I'm looking to make content generated within a shared folder, visible only to its creator and siteadministrator. My general idea was that the content, if state was set to private, would only be visible to its creator. A custom template only renders the items created by the user viewing the folder - allthough it is currently possible to navigate to the content through the url. Example:
If my-content was created by user1 it can still be accessed by user2 if they simply navigate to the url. I probably missunderstand how the correlation between ownership and viewpermission works, but I have not been able to find any documentation explaining this (granted I may be searching in the wrong place).
My question is;
Is this functionallity achiveable?
And if so, what documentation would cover the steps involved?

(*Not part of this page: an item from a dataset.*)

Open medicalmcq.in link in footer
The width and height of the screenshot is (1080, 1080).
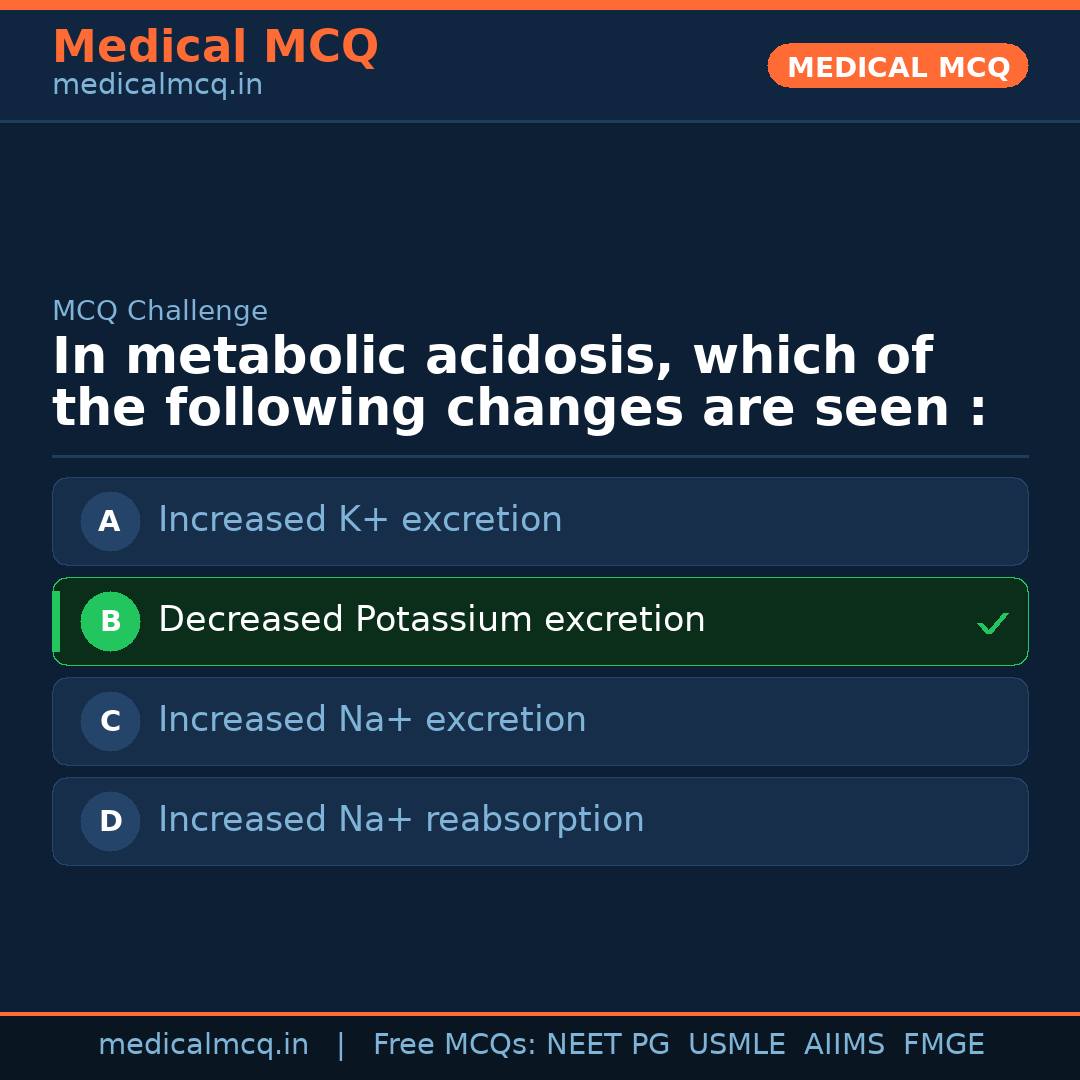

This primary permission based protection affects your view. If your view is implemented in Python rather than by a template, then there are no automatic permission checks related to the viewed object. In a template, permission checks are active - but most attributes of a content object are protected by the so called object permission (which usually is Access contents information and this is typically granted to Anonymous). Only if the template accesses an attribute protected by the `View' permission, a user without this permission will not be able to view the object.
If a content object is viewed via a view based on main_template, then viewlets are active. This allows you to add a viewlet that checks access based on the View permission of the viewed content object (this can also be used to check other things, e.g. that the content view falls into the publishing period of the object). Views not based on main_template usually directly require the View (or stricter) permission.
That you have protected your view with the permission zope2.View should be sufficient to prevent users to use it without the View permission. The View permission would first be checked on the view itself (and there is should not be immediately available) and then the checks would ascend the acquisition/__parent__ chain until either the View is granted or further inheritance is disabled. Usually, these checks would stop at the content object.
Are you sure that your content objects do not grant the View permission to unprivileged users or inherit it? Formerly, the ZMI had a tab Security to verify (and manage) things like this. This was hidden in more recent versions (because it is easy to get astonishing results by changing the permission to role mapping manually). However, you can still access its functionality by appending /manage_access to the content object url.
That was my thought process when implementing it in this way (according to how I have interpreted the documentation) - but you may definently but onto something in regards to this:
I will definently look into the /manage_access functionality - I had no idea that it could be accessed this way (still new to Plone ). Thank you for your response again Dieter!
EDIT: The generated content was indeed inheriting the permission from its parent - as found when accessing the @@sharing tab on that content item. I then handled this setting using my_content.__ac_local_roles_block__ = True upcon creation of new content - as presented in this post on stackoverflow.
Thanks again for your help, both Dieter and Andreas.